What does the breach notification rule require?
The breach notification rule under HIPAA requires covered entities and business associates to promptly notify affected individuals, the Secretary of Health and Human Services, and, in some cases, the media, in the event of a breach of unsecured protected health information (PHI). The rule mandates thorough risk assessments to determine the probability of PHI compromise and determines the necessity of notifying individuals and authorities.
Can you fail to notify of a HIPAA breach?
Failing to notify affected individuals, the Secretary of HHS, and, where required, the media of a HIPAA breach can lead to serious consequences, including civil and criminal penalties. Timely and accurate breach notification is essential to maintain compliance with HIPAA regulations and to protect patients’ privacy and security.
What is the HITECH compliant breach notification policy?
A HITECH compliant breach notification policy aligns with the Health Information Technology for Economic and Clinical Health (HITECH) Act and the HIPAA breach notification rule. It outlines procedures for promptly identifying, assessing, and reporting breaches, as well as measures to mitigate risks and safeguard sensitive health information, ensuring compliance with HITECH regulations.
What are the 3 exceptions to the definition of a breach?
The three exceptions to the definition of a breach are situations where the impermissible use or disclosure of PHI does not require breach notification. These exceptions include: (1) unintentional access or acquisition of PHI by an authorized workforce member; (2) inadvertent disclosure of PHI between authorized individuals within the same covered entity; and (3) instances where the unauthorized person who obtained PHI would not be able to retain the information.

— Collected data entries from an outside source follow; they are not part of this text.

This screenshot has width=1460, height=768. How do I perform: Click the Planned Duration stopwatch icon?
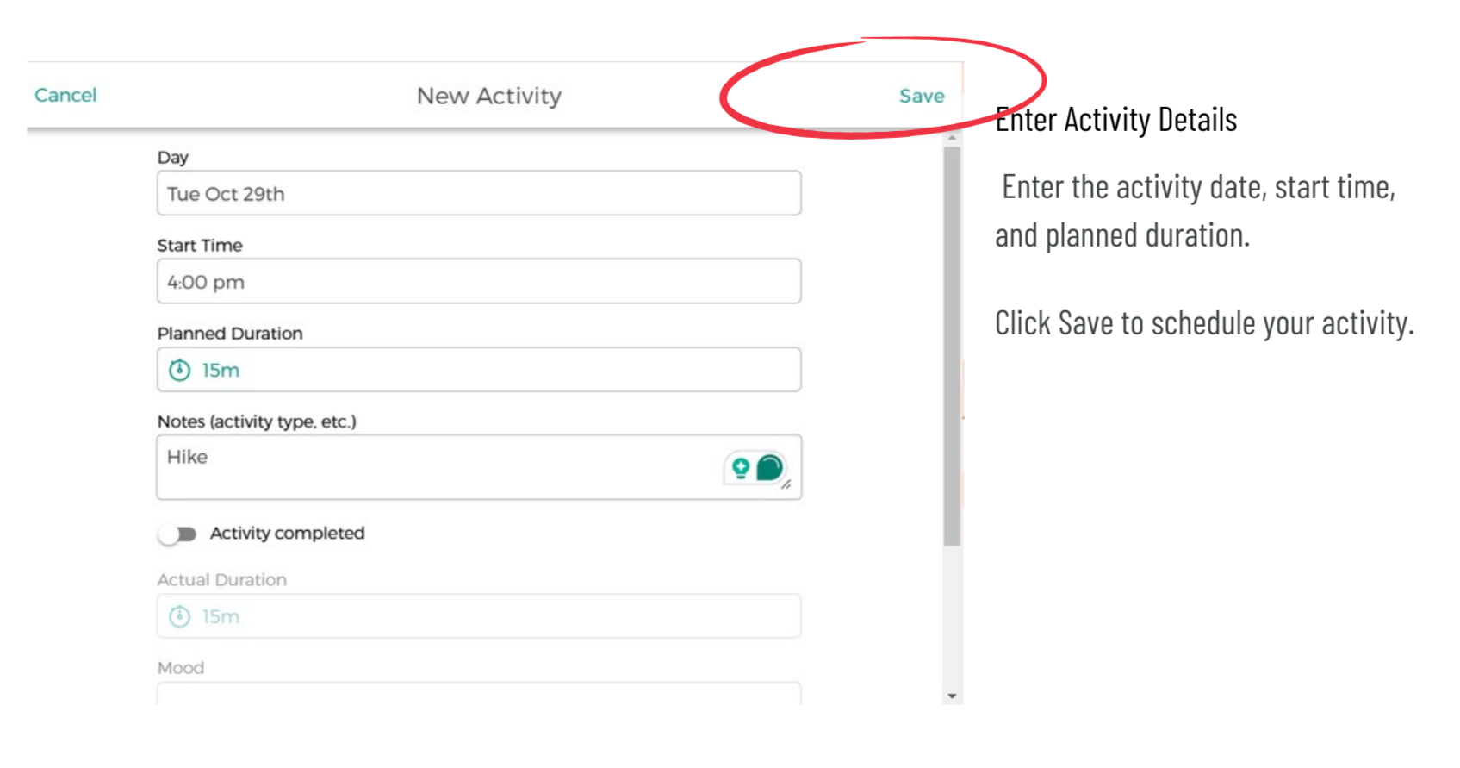pos(179,371)
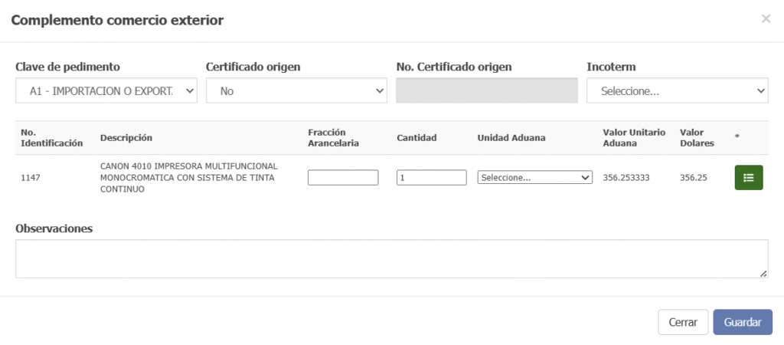
Task: Open the Certificado origen dropdown
Action: [x=296, y=90]
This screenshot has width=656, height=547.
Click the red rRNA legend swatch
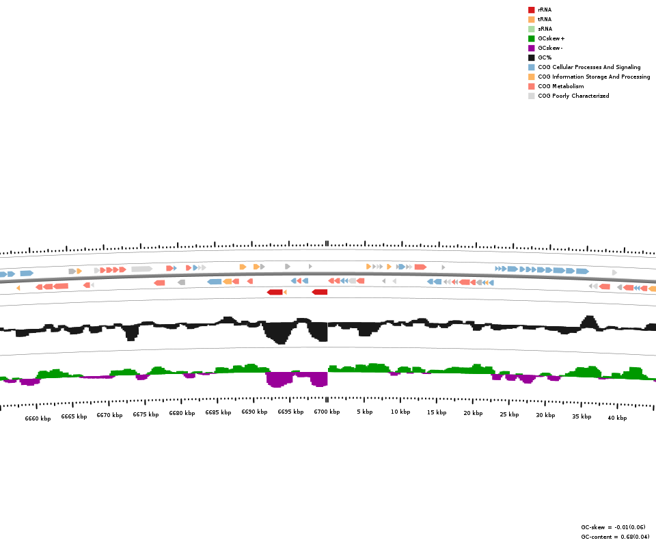tap(531, 10)
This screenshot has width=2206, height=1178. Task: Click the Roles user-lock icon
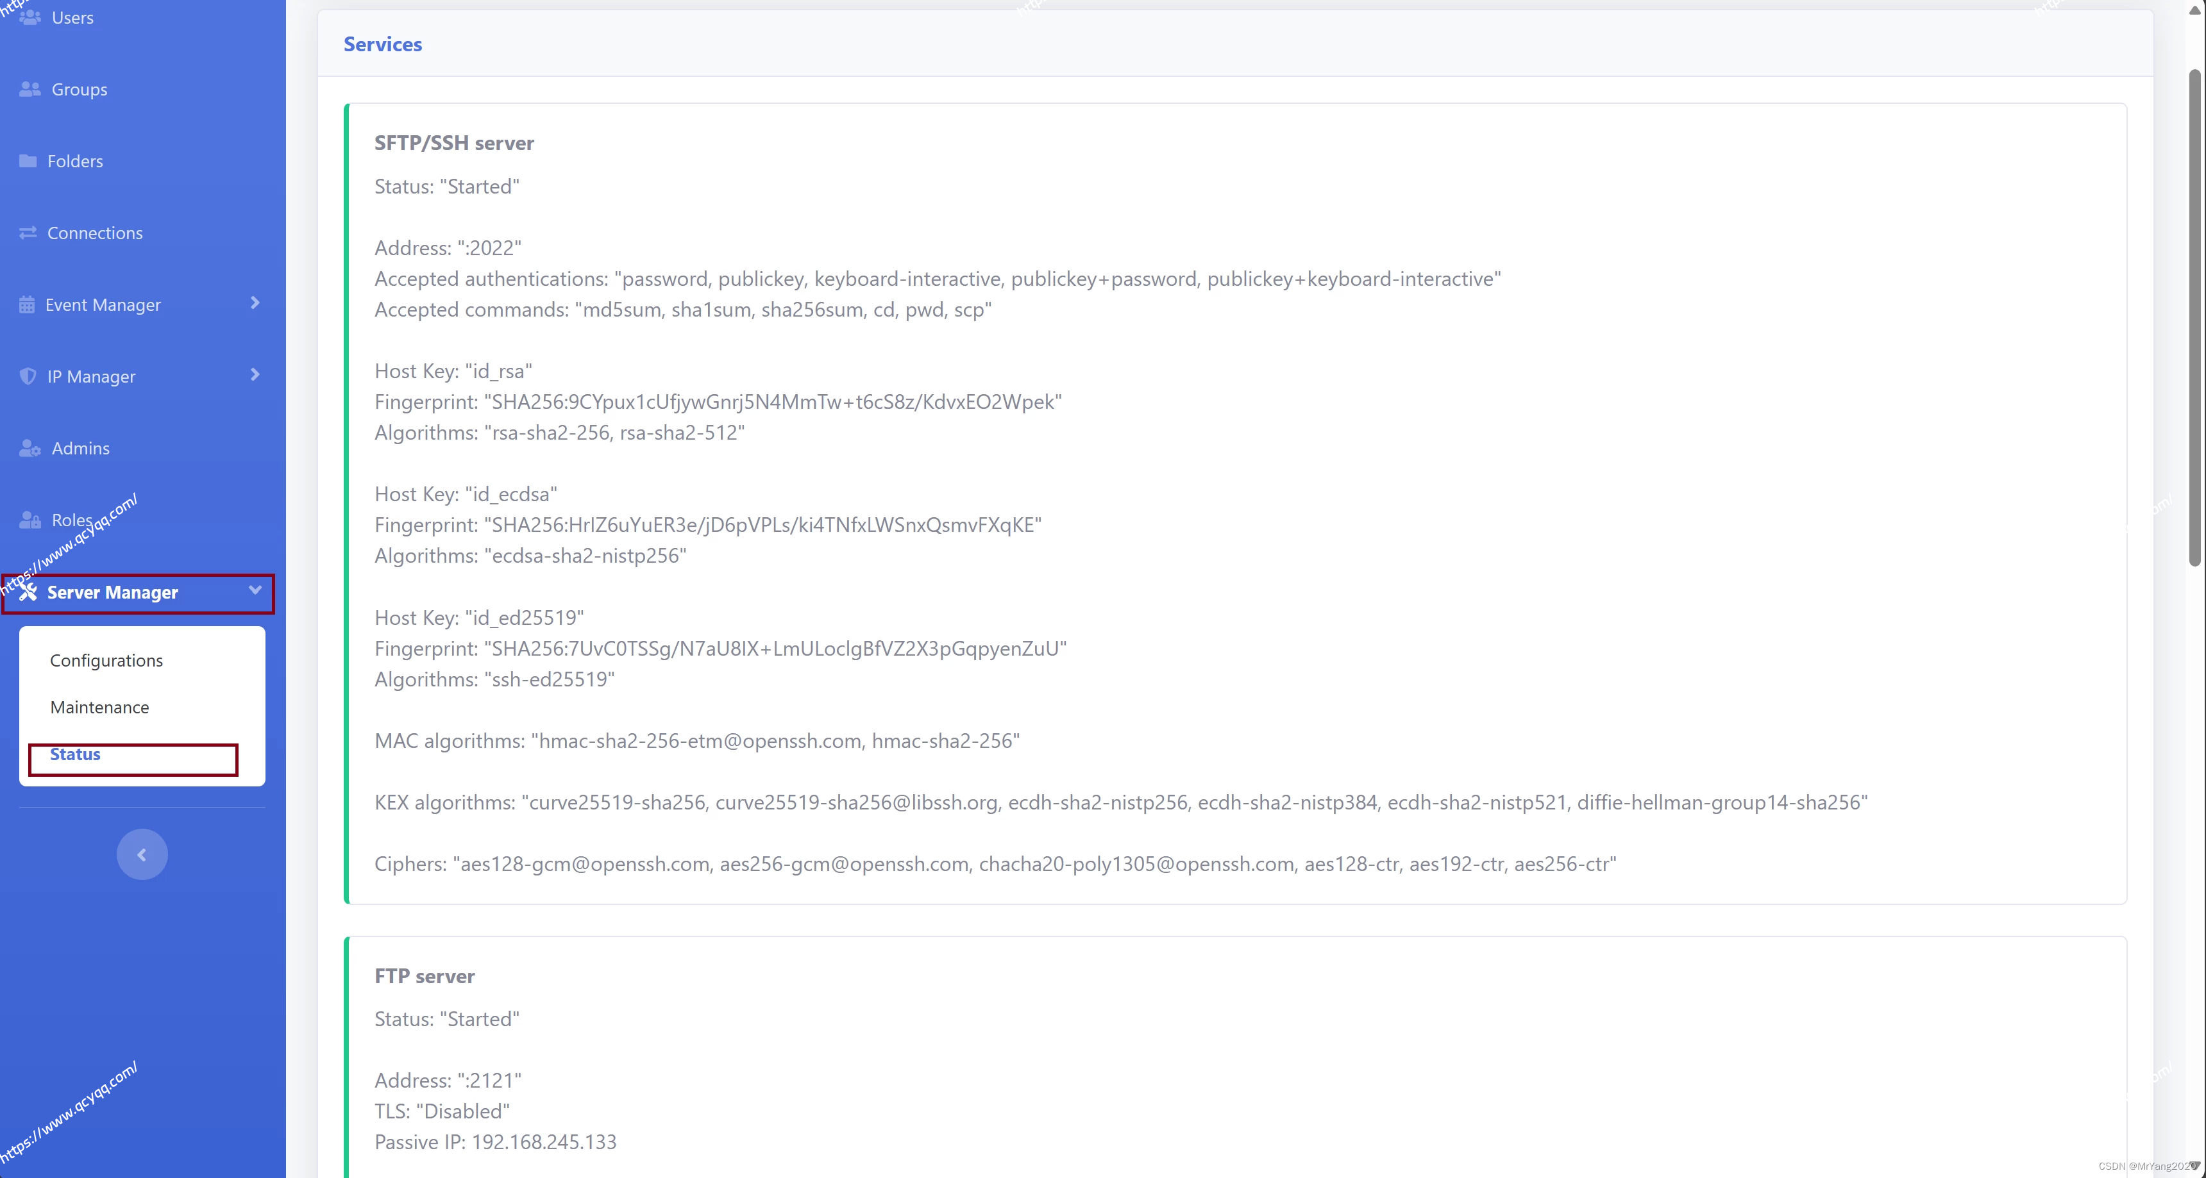pos(30,521)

How do you handle a breach of HIPAA?
When a breach of HIPAA occurs, the covered entity or business associate must conduct a risk assessment to determine the probability of PHI compromise. If the assessment indicates a significant risk, appropriate breach notifications must be issued to affected individuals, the Secretary of HHS, and, if required, the media. Additionally, steps should be taken to investigate and mitigate the breach, and future preventive measures should be implemented.

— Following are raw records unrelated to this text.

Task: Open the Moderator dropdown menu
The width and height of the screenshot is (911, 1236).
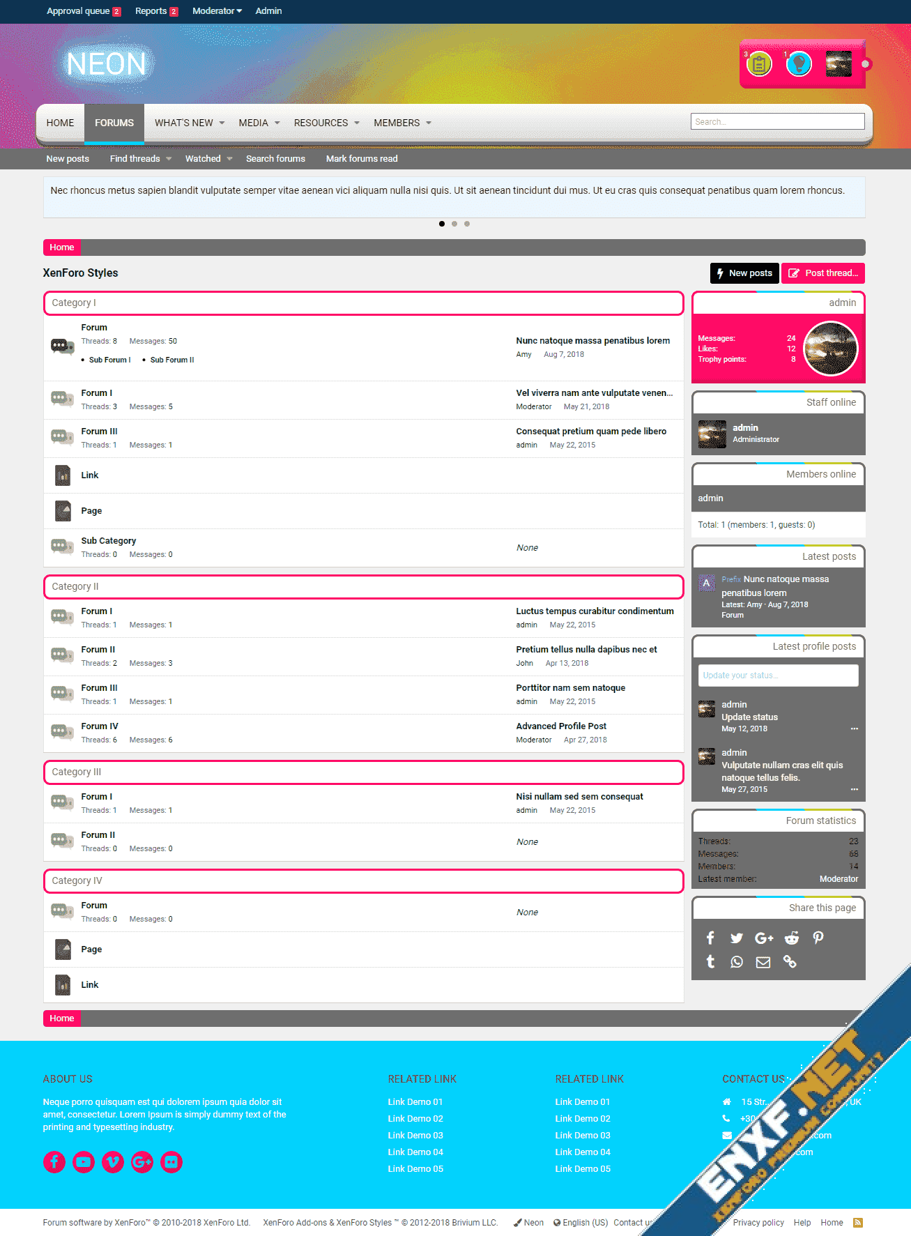Action: [217, 11]
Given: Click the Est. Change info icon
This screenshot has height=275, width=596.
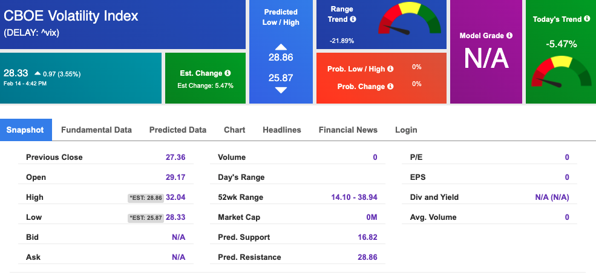Looking at the screenshot, I should tap(228, 73).
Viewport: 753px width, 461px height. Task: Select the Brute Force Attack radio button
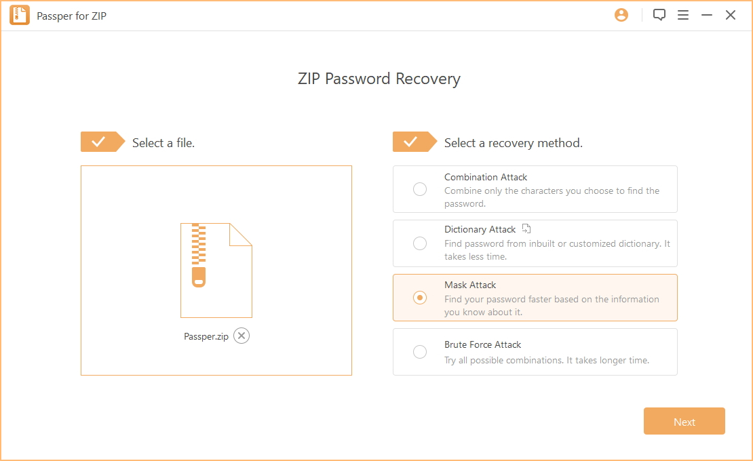[420, 352]
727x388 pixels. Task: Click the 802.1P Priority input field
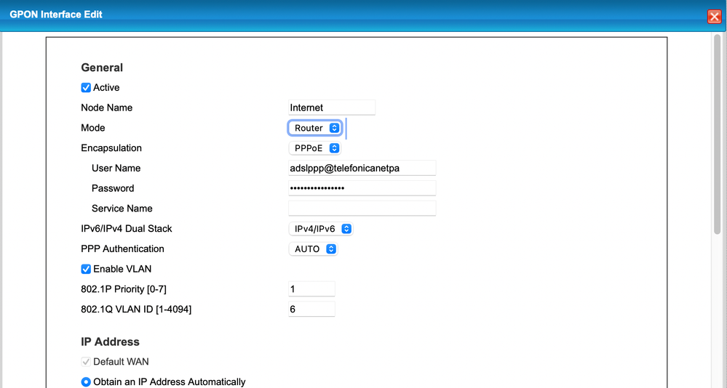[x=311, y=289]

Who must be notified of a privacy breach?
A privacy breach, where there is unauthorized use or disclosure of protected health information, must be reported to the affected individuals, the Secretary of HHS, and, in certain circumstances, to the media. The breach notification should be conducted in a timely manner, ensuring that individuals are promptly informed about the security or privacy compromise.
What’s the difference between a HIPAA breach and a violation?

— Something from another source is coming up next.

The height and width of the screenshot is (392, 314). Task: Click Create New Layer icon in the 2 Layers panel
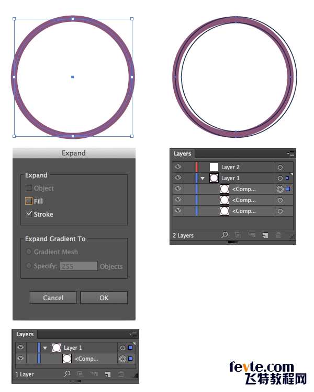tap(265, 235)
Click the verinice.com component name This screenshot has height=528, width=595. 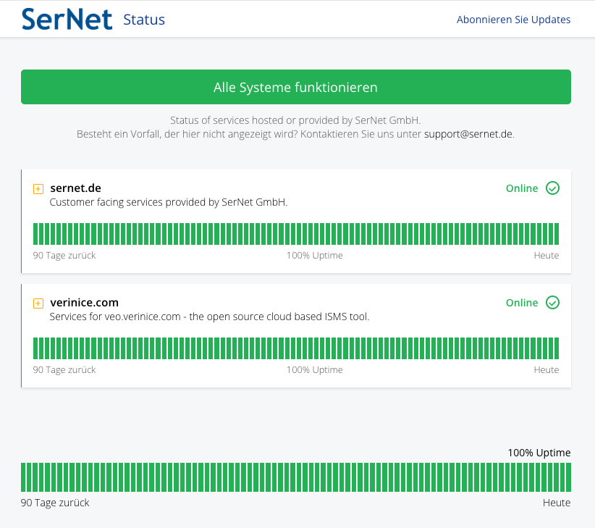click(x=84, y=303)
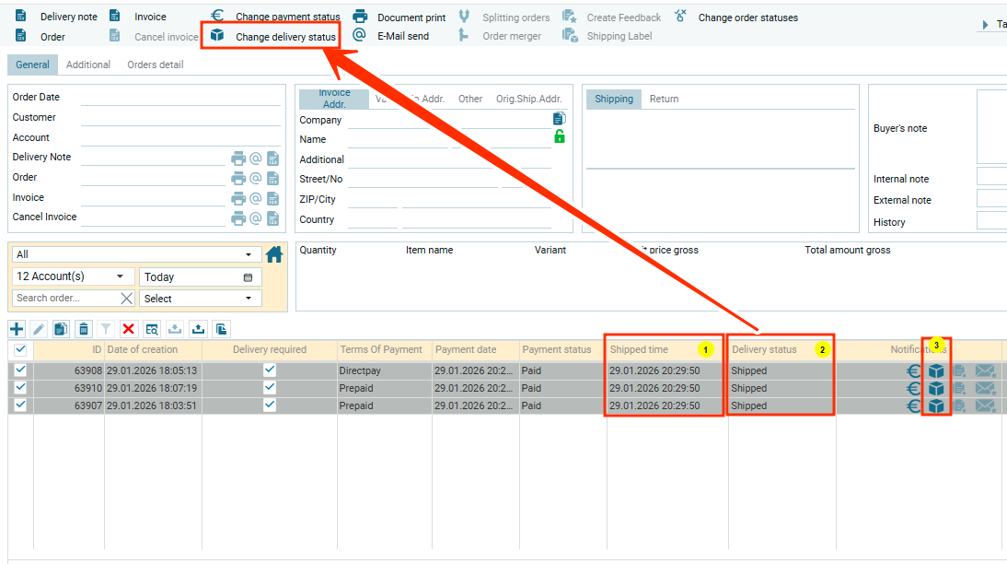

A HIPAA breach refers specifically to the impermissible use or disclosure of protected health information that compromises its security or privacy. A violation, on the other hand, encompasses a broader range of non-compliance with HIPAA regulations, including failure to implement required safeguards, unauthorized access to PHI, or neglecting to follow HIPAA policies and procedures. A breach is a type of violation, but not all violations are breaches.